Ms Thoko Ngubane, Pietermaritzburg Pensioners Forum, said as grannies they listened to the Budget Speech. They all sat together, and saw that only R80 was added to their grant. This showed them very clearly that they were not important. The years are moving on but the money is going down.

Ms Ngubane said it is the grannies who knew about the ANC struggle and the history of apartheid; they lived it. They taught children about history. They held this memory.

As grannies, they have been to Parliament and had also written many letters to Members, the ANC Caucus, Minister Mboweni and President Ramaphosa. They have been calling on government to provide all pensioners with a 13th cheque equal to double the monthly pension annually in December (starting in December 2019), and as a start towards equalising the pension with the National Minimum Wage and towards a living wage, for the monthly old-age grant to be increased to R2 500 in April 2019. Last year, the Standing Committee on Finance, having considered the 2018 Medium-Term Budget Policy Statement for the revised fiscal framework of 24 October 2018, and having listened to a submission from the Pietermaritzburg Pensioners Forum recommended that “…National Treasury considers a higher increase in grants than is usually the case by reprioritising expenditure …” Treasury did not listen. R80 has been given to pensioners. That was even less than the R100 increase last year. It was so disappointing and upsetting. It means that government does not care about pensioners.
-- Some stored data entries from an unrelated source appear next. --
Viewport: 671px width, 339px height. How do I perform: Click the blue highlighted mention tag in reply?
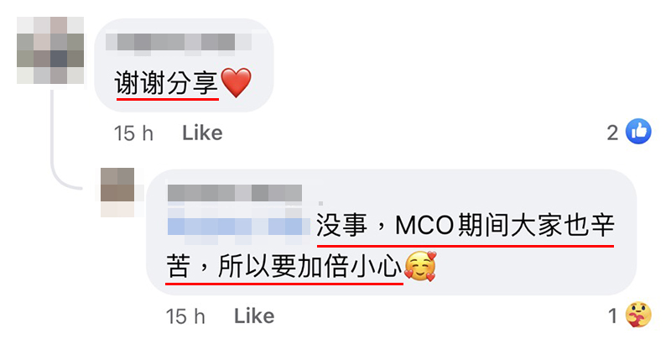238,226
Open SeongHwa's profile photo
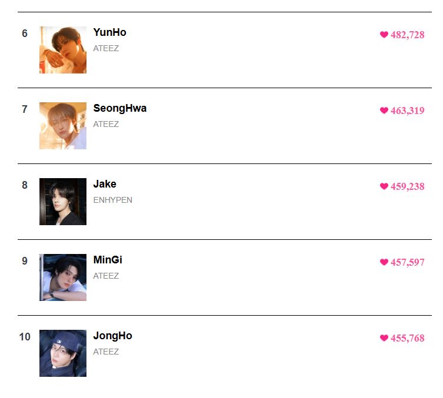The image size is (443, 398). 63,126
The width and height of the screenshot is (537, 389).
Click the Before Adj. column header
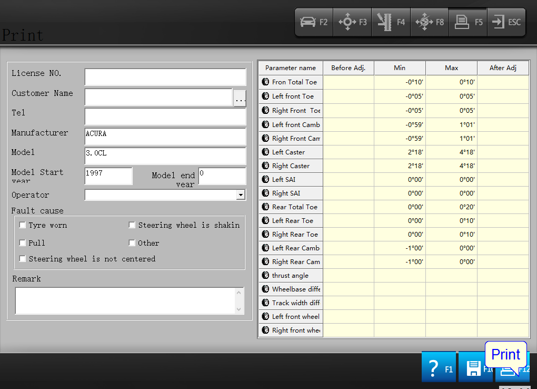tap(349, 68)
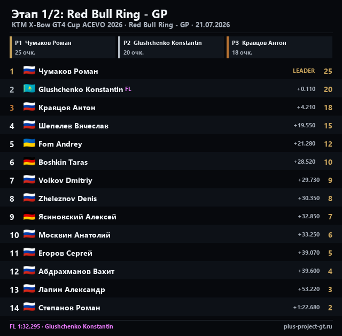Screen dimensions: 342x336
Task: Click Russian flag next to Volkov Dmitriy
Action: pos(29,179)
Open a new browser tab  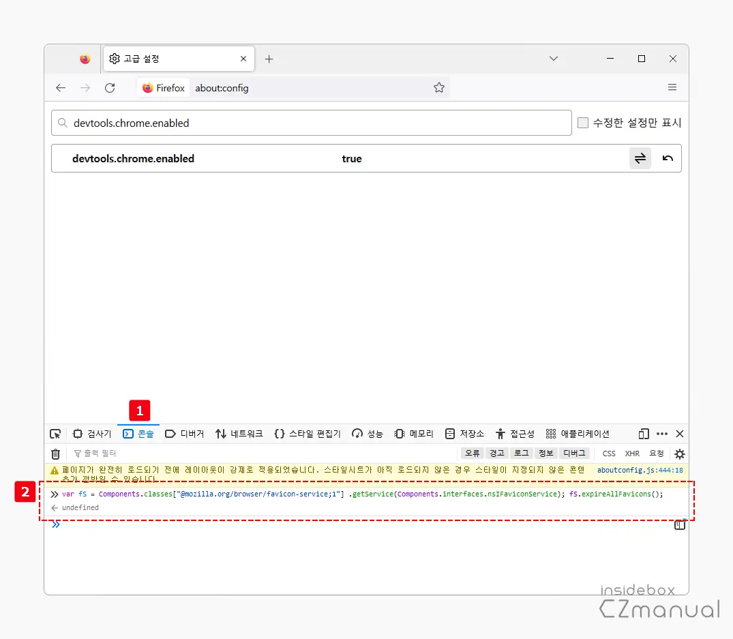[x=269, y=59]
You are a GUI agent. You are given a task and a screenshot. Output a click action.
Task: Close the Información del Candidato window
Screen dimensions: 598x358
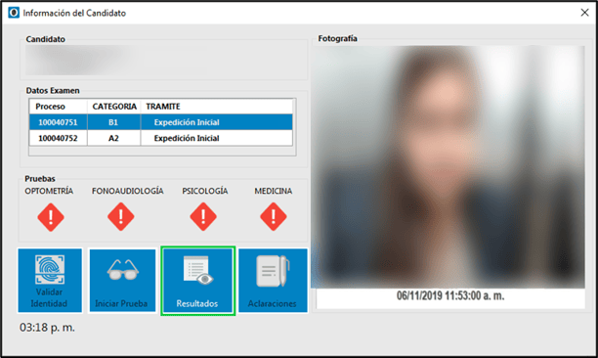pos(584,13)
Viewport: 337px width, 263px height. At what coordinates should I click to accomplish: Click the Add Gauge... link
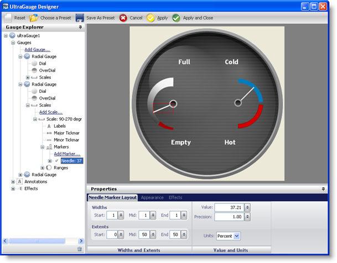[37, 49]
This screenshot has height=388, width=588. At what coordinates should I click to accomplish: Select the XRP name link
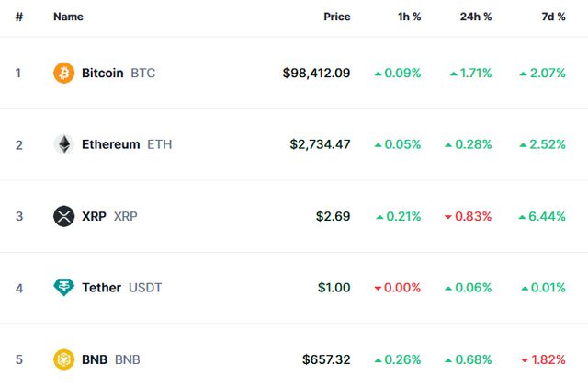point(94,216)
Government does not care about 3.5 million pensioners and their families. Pensioners cannot make it through the month on their pensions and most of them are in terrible debt. R1 780 is far too low. They will continue to stand in the queue to collect the old age grant and then go and stand in the line to borrow money from omashonisa. They will continue not being able to bring money home. Increasing the child support grant by R10 - which is not even enough to buy toothpaste - puts even more pressure on our pension.

The Pietermaritzburg Pensioners Forum called for Minister Mboweni to reconsider his decision and offer pensioners something that they will be able to live on and create a better future for themselves, their children and grandchildren.

Discussion

Ms Nkonyeni appreciated the Pension Forum’s presence. Members were well-aware of the plights of the elderly. However, government’s funding capacity is not as limitless as some people imagine it to be. She pointed out that there were quite a number of initiatives government was taking to address the plight of pensioners and their families. These would include the schools feeding scheme for their dependents. It was not up to these Committees to make decisions on the appropriation of the budget.

Dr D George (DA, Western Cape) appreciated the Pietermaritzburg Pensioners Forum’s presence. His understanding was that promises were made by the Committees to the pensioners, but nothing had happened- this was very unfortunate. Vulnerable people came to Parliament last year and made a presentation to say they hoped that they would get extra relief given their circumstances. However their hopes had been dashed. If the pensioners keep voting the same way, and for the same people, they would get the very same outcomes. Nothing will change.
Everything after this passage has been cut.